**Data for this task:**
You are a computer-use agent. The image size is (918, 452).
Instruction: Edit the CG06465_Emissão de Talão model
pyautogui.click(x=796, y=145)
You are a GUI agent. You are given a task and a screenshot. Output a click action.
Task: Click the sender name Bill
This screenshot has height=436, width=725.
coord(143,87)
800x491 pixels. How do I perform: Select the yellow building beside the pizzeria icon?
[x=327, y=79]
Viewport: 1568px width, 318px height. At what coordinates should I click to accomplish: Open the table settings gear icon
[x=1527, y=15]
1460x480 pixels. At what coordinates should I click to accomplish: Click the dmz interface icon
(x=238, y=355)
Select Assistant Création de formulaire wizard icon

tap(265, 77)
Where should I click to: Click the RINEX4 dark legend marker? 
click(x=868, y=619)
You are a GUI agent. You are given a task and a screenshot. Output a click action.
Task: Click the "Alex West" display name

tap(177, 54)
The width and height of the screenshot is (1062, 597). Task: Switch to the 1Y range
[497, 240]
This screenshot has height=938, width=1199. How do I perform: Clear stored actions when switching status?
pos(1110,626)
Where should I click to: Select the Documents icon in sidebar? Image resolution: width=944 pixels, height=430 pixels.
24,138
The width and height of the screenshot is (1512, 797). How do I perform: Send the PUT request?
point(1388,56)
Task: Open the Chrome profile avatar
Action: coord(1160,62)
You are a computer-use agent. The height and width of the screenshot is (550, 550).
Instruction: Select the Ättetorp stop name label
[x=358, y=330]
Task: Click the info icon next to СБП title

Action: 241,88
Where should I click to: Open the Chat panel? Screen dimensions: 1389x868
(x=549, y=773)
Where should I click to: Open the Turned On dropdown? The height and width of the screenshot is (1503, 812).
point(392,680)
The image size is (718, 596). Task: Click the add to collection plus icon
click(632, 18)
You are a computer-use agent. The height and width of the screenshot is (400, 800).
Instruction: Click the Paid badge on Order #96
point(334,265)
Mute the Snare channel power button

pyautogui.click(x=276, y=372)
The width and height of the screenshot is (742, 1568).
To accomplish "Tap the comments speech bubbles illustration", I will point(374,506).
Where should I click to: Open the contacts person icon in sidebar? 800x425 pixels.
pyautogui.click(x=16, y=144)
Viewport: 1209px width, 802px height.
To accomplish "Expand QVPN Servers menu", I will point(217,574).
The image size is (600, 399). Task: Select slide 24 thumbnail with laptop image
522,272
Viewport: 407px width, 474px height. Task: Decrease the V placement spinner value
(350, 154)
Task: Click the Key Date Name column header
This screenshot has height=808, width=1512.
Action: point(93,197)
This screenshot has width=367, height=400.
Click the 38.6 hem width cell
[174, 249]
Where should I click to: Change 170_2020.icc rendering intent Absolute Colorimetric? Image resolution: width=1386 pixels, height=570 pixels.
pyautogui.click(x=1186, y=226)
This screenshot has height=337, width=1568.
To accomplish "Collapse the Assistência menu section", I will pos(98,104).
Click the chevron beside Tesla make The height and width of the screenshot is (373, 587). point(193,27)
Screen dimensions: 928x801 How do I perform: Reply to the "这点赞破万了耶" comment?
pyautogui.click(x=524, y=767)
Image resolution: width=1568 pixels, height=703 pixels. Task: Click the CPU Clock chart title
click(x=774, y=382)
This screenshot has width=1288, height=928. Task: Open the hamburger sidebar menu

**Directions:** From top to bottom, return the material above unchanged.

**Answer to the problem:**
You are a computer-use agent. The image size is (918, 452).
Instruction: Edit the CG06465_Emissão de Talão model
pyautogui.click(x=796, y=145)
You are a GUI agent. You are given a task and a screenshot. Output a click action.
Task: Click the sender name Bill
This screenshot has height=436, width=725.
coord(143,87)
800x491 pixels. How do I perform: Select the yellow building beside the pizzeria icon?
[x=327, y=79]
Viewport: 1568px width, 318px height. At what coordinates should I click to accomplish: Open the table settings gear icon
[x=1527, y=15]
1460x480 pixels. At what coordinates should I click to accomplish: Click the dmz interface icon
(x=238, y=355)
Select Assistant Création de formulaire wizard icon

tap(265, 77)
Where should I click to: Click the RINEX4 dark legend marker? 
click(x=868, y=619)
You are a GUI agent. You are given a task and a screenshot. Output a click action.
Task: Click the "Alex West" display name

tap(177, 54)
The width and height of the screenshot is (1062, 597). Task: Switch to the 1Y range
[497, 240]
This screenshot has height=938, width=1199. How do I perform: Clear stored actions when switching status?
pos(1110,626)
Where should I click to: Select the Documents icon in sidebar? Image resolution: width=944 pixels, height=430 pixels.
24,138
The width and height of the screenshot is (1512, 797). How do I perform: Send the PUT request?
point(1388,56)
Task: Open the Chrome profile avatar
Action: coord(1160,62)
You are a computer-use agent. The height and width of the screenshot is (550, 550).
Instruction: Select the Ättetorp stop name label
[x=358, y=330]
Task: Click the info icon next to СБП title

Action: 241,88
Where should I click to: Open the Chat panel? Screen dimensions: 1389x868
(x=549, y=773)
Where should I click to: Open the Turned On dropdown? The height and width of the screenshot is (1503, 812).
point(392,680)
The image size is (718, 596). Task: Click the add to collection plus icon
click(632, 18)
You are a computer-use agent. The height and width of the screenshot is (400, 800).
Instruction: Click the Paid badge on Order #96
point(334,265)
Mute the Snare channel power button

pyautogui.click(x=276, y=372)
The width and height of the screenshot is (742, 1568).
To accomplish "Tap the comments speech bubbles illustration", I will point(374,506).
Where should I click to: Open the contacts person icon in sidebar? 800x425 pixels.
pyautogui.click(x=16, y=144)
Viewport: 1209px width, 802px height.
To accomplish "Expand QVPN Servers menu", I will point(217,574).
The image size is (600, 399). Task: Select slide 24 thumbnail with laptop image
522,272
Viewport: 407px width, 474px height. Task: Decrease the V placement spinner value
(350, 154)
Task: Click the Key Date Name column header
This screenshot has height=808, width=1512.
Action: point(93,197)
This screenshot has width=367, height=400.
Click the 38.6 hem width cell
[174, 249]
Where should I click to: Change 170_2020.icc rendering intent Absolute Colorimetric? Image resolution: width=1386 pixels, height=570 pixels.
pyautogui.click(x=1186, y=226)
This screenshot has height=337, width=1568.
To accomplish "Collapse the Assistência menu section", I will pos(98,104).
Click the chevron beside Tesla make The height and width of the screenshot is (373, 587). point(193,27)
Screen dimensions: 928x801 How do I perform: Reply to the "这点赞破万了耶" comment?
pyautogui.click(x=524, y=767)
Image resolution: width=1568 pixels, height=703 pixels. Task: Click the CPU Clock chart title
click(x=774, y=382)
This screenshot has width=1288, height=928. Task: Open the hamburger sidebar menu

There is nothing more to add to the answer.